The jobs market for user research professionals show that more design teams are open to invest in research and evidence based design. I participated in many such calls and surveys in the last two years, after I received invites by founders, PMs, or design leaders.
Well, what happens to the user research data that product teams capture and discuss in product meetings? Does your organization have a documented process for how they destroy it permanently after the purpose is served?
In the research projects where I contributed as a participant, not a single one of them told me either in advance or after the research for what they did to my response, my work title, diet, or any other information that I shared with them.
I spoke to a few friends in my network and this is how they handle it.
- The research team deletes the data and then document that the data are removed.
- They request the product team to delete it, and then they check and confirm (as part of the org process) if the research data are deleted.
- No team communicates it to the participants that their data are deleted.
- The participants who share personal and sensitive data such as in the human trafficking and alcohol de-addiction cells have never asked the design teams to know what happened to their data.
Like any other type of information, all branded content is the an organization’s asset. So the subject of research data lifecycle management falls within the scope of digital governance or content governance.
Lisa Welchman, author of Managing Chaos: Digital Governance by Design, shares their experience of working on Intel’s digital governance, in this CMI post by Marcia Riefer Johnston.
“Identify a standards steward. Policy is important, too, but you need to have someone in charge of thinking about standards across content projects. If you don’t have documented standards—a resource where people can go to find out “how it’s done here”—then every time people do a content project, at each milestone, they get into debates. Find somebody to take on the responsibility of creating whatever standards you need and then communicate them.”
In the CMI post, Lisa does not talk about the research data but their thoughts and the approach to the organization’s content applies pretty much to the research data as well.

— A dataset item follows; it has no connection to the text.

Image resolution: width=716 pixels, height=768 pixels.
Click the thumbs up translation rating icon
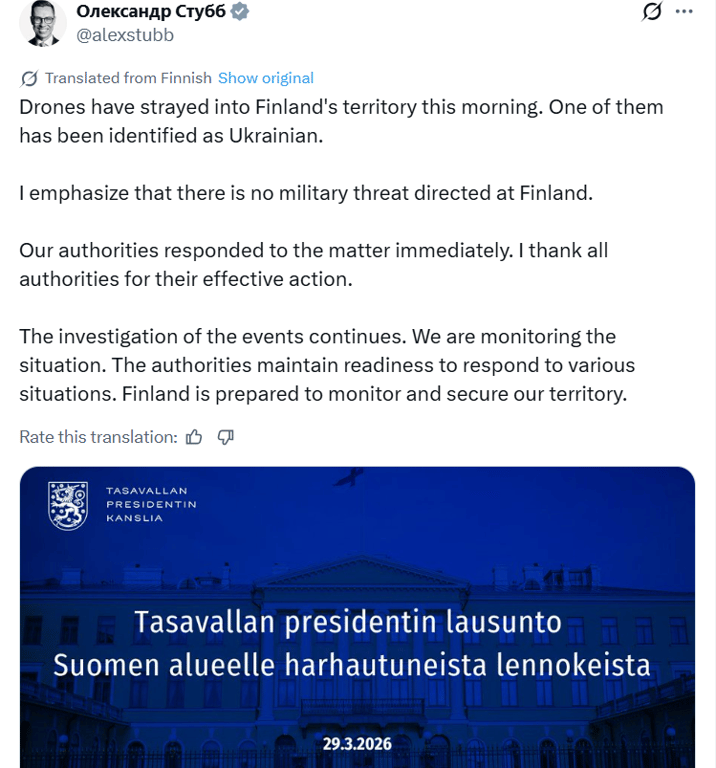(x=194, y=437)
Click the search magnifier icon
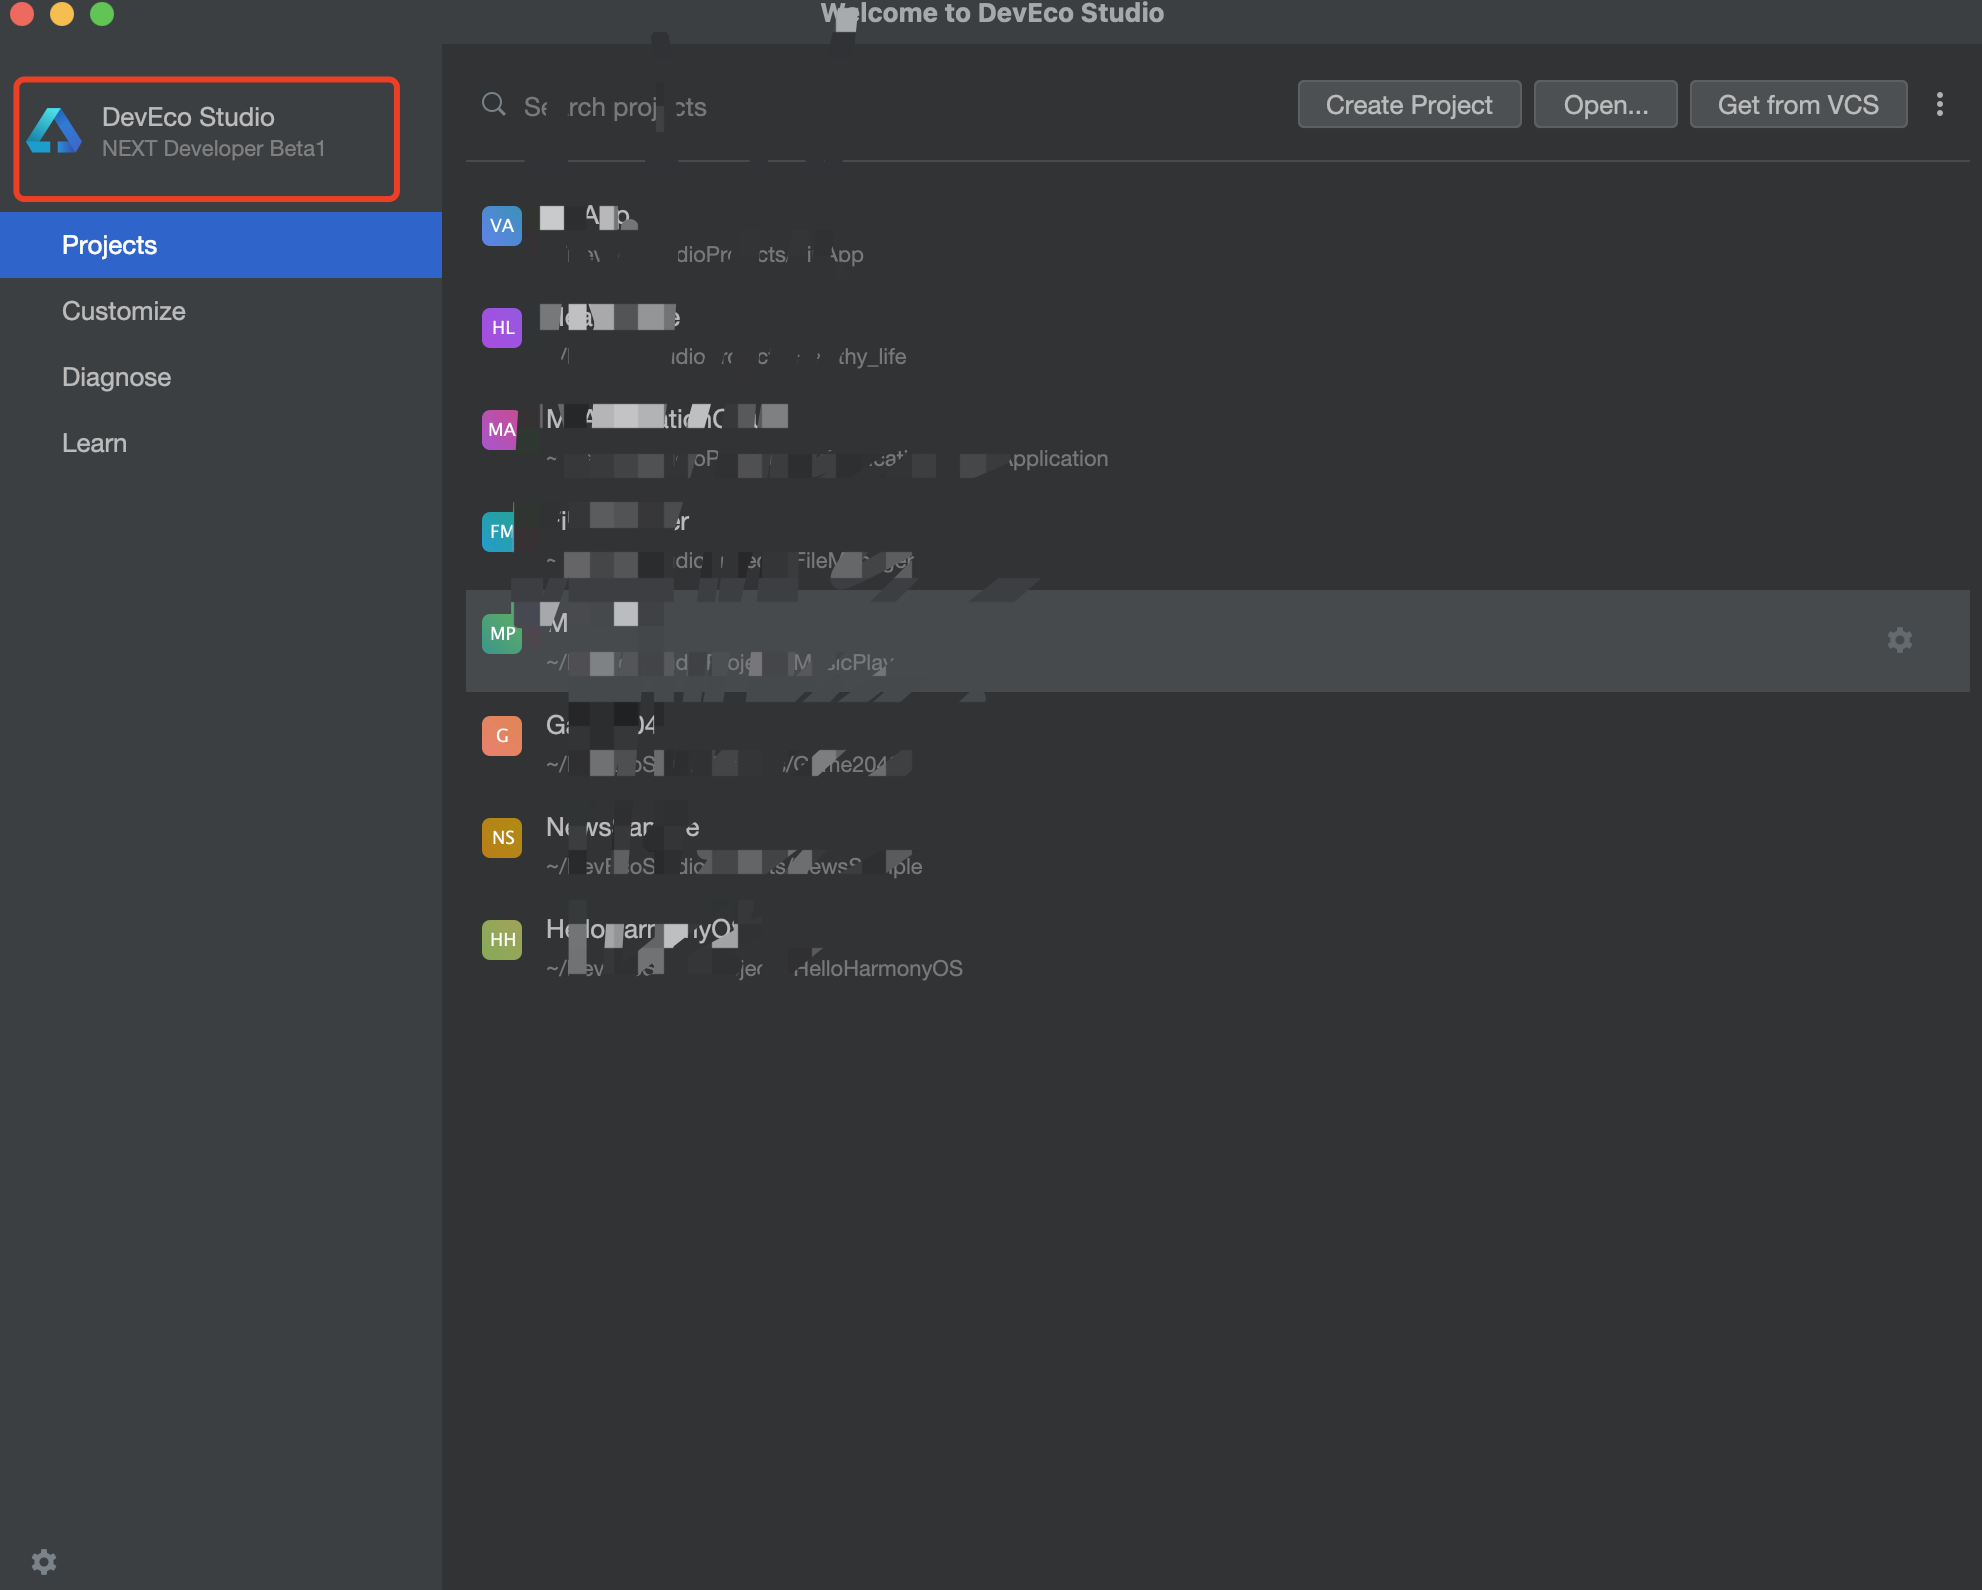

The user research data lives in the design and product discussions as insights. This should be documented for its life cycle because the organization does not completely own this data in every sense because this is contributed by the users and the public, voluntarily.
Ada Lovelace Institute published a Participative Data Stewardship Framework that encouraged users’ participation in their own data management and ownership, and the data sharing options such as in data donation projects.
“The framework shows how participatory data stewardship can help businesses, developers and policymakers to better understand which rights to enshrine to contribute towards the increased legitimacy of, and public confidence in, the use of data and AI that works for people and society.” (See Ada Lovelace Institute’s post on this framework.)
“Stewards are responsible for involving the people who have a stake in and are impacted by data use and processing. That involvement is based on a relationship of trust and a social mandate to use data (often described in the legal context as a trust-based ‘fiduciary’ relationship – where the data steward has a responsibility to put people and society’s interests ahead of their own individual or organisational interests).”
Defining data ownership at different stages in the research data lifecycle is part of content governance model. This is another reason of how product content strategy helps an organization.
If you work in user research team in any role, it is time to propose its lifecycle for how it is deleted, and how it is communicated to the data owners that their data are deleted from the organization’s records.